Hermes Goes to Houston

24 Mar


‘Everybody Else Was Having A Bad Day’

~A Short Story by John Diaz~

Hermes Vasques dreamt of freshly lain foundation bricks. The mortar bulged under the weight of new layers, which he carefully trimmed with the edge of his trowel. He stacked basalt bricks, one atop the other in the morning Texas sun. He felt good knowing that by high noon, his garage foundation would be complete. Suddenly, the structure started to collapse. He fell backward as bricks toppled into his lap.
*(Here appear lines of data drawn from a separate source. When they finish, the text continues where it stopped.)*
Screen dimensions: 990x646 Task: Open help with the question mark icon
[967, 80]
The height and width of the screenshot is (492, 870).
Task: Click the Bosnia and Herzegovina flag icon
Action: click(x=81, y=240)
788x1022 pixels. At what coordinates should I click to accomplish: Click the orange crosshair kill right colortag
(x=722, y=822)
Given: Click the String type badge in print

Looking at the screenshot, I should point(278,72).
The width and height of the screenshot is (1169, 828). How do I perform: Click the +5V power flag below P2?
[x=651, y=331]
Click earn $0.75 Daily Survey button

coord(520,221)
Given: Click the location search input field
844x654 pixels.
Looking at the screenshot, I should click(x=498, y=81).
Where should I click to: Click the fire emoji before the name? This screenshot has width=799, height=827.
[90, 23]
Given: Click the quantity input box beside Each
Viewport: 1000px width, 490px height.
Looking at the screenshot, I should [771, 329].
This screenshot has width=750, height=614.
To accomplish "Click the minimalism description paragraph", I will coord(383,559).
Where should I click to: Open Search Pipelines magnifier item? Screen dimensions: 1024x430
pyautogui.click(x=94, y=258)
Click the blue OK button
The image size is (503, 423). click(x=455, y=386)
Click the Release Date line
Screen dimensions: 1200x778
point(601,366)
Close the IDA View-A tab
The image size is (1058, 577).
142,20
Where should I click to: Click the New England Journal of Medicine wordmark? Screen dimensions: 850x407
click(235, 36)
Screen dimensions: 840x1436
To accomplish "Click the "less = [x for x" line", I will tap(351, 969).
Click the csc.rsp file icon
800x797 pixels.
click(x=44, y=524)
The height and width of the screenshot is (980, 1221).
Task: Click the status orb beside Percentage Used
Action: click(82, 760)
Hermes awoke with a start.

A child of six or seven years was standing on his legs, climbing to a folding table behind him. A younger girl was hiding below the table, giggling. Hermes scooped up the child by the thighs and the jacket, and gave him a gentle toss onto the table. The kid landed on all fours, squealing in a mixture of protest and delight. Hermes stood up and straightened his shorts and shirt. Brushing away the imaginary kid dirt, he maintained an indignant posture. Over the top of the smaller dryers, he could see the two larger dryers that contained his laundry. Hermes’ two towels, sleeping bag, work pants and blue terry cloth bath robe were dry . . .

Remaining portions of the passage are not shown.